HOW REASON SEVEN PLAYED OUT
This simply didn’t happen. Karl knew this season was his one true coaching success story and he wasn’t going to have a big argument with one of his players to spoil it. Another thing showing that Karl was on his best behavior was that he was more generous with playing time for reserves and for younger players than in God only knows how many years. By contrast, already this year, Coach Karl he has cut back on the amount of playing time available to non-starters from the generous amount that was given last year.

In fairness to Quest, we didn’t think this was among the most likely reasons why the Nuggets would fail to win a playoff series, but we had to include it given Karl’s problematic history in this area.

REASON EIGHT WHY THE NUGGETS WERE TO NOT WIN ANY PLAYOFF SERIES


The Nuggets’ opponent will have patience on offense and will not try to run into
a brick wall by trying to pick up the pace against a team that relies heavily on
very aggressive and energetic defending in general, and especially on aggressive
and energetic man to man defending in the paint in particular. The opponent will
keep the pace measured and use plenty of the 24 second clock. This will wear out
the Nuggets extremely energetic defenders as the game wears on. Stunts and
shortcuts on offense will not work well against a team that uses stunts on
defense.

HOW REASON EIGHT PLAYED OUT
Well this reason did play out as forecast in one sense but not in another. All three of the Nuggets’ playoff opponents kept roughly the same pace they had in the regular season, which was very slow for New Orleans, average for Dallas, and fast pace for Los Angeles. But the reason did not play out insofar as the Nuggets’ defenders hardly ever “wore out”.

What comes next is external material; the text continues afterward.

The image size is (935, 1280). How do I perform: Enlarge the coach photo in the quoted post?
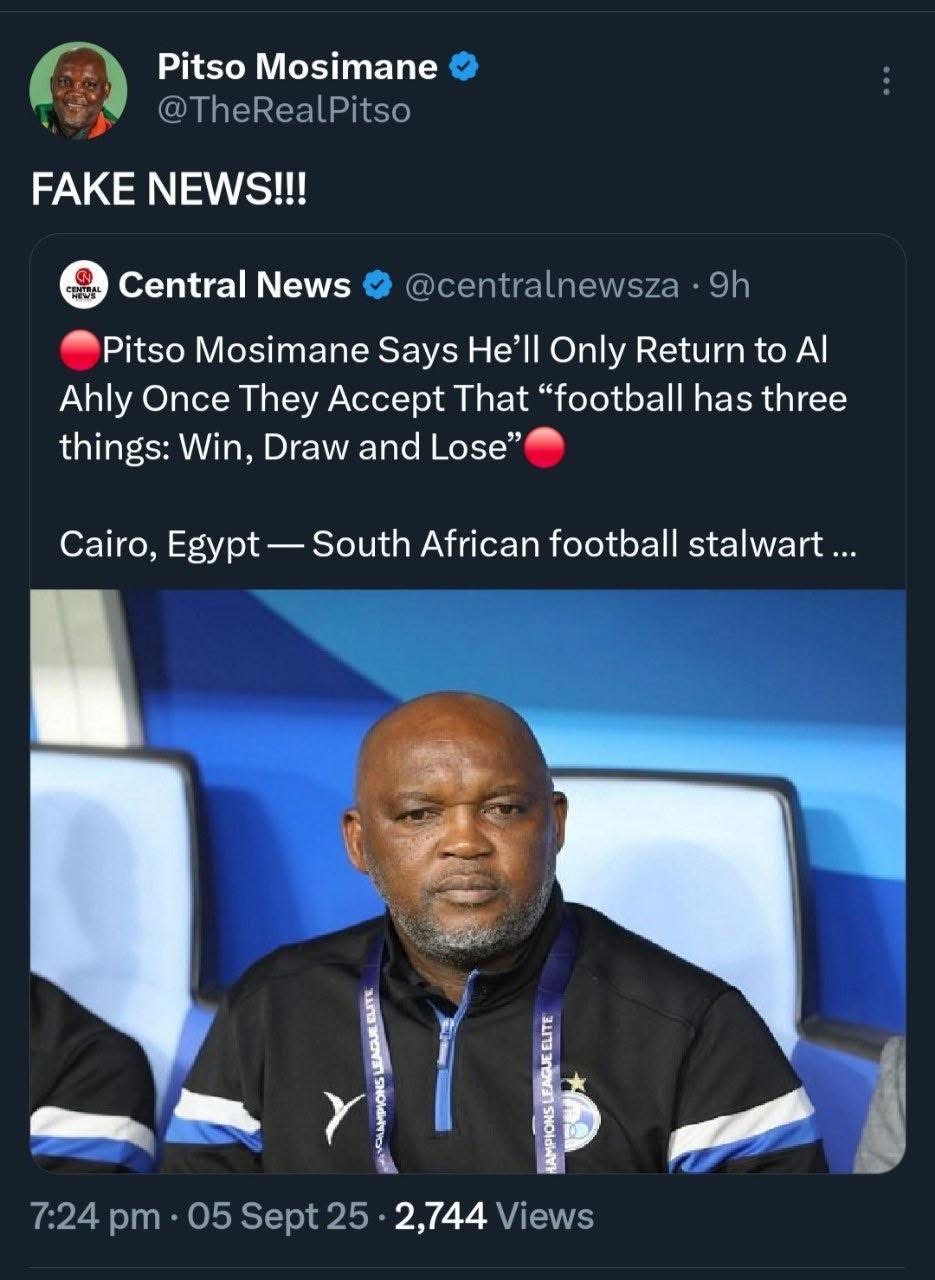tap(467, 880)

In many reports between the end of the Mavericks series and now, I have revised my view by softening my criticism of the 2008-09 Nuggets defense. I have in great detail in previous reports during July-November 2009 explained my new position on the high energy, high aggressiveness, and intentionally high fouling strategy.

Actually, prior to the 2008-09 season, I didn’t have a position, because I had never seen this defensive approach before. It took a long-time veteran coach tired of the same old same old and apparently a wonk or two in the Denver front office to spring this on the unsuspecting basketball world. For a few months during 2008-09, I was naturally against it for all circumstances, but I changed my mind after the Nuggets demonstrated the effectiveness adequately.

There will be other strategies and approaches that are good enough to pick up extra regular season wins and in some cases a few extra playoff wins, but that are not good enough to get into or to win a Championship. The Nuggets had a two-for here, because their primary offensive strategy, fast pace and fast breaks, are another strategy that will give you a few extra regular season wins and possibly an extra playoff win or two, but it will never win you a Ring.

I guess it’s realistic to use these strategies if you know for a fact you can’t win a Ring regardless of using them or not. I personally would not use a strategy or approach such as this if I was in charge, and nor would the majority of coaches and managers, but it can be theoretically justified.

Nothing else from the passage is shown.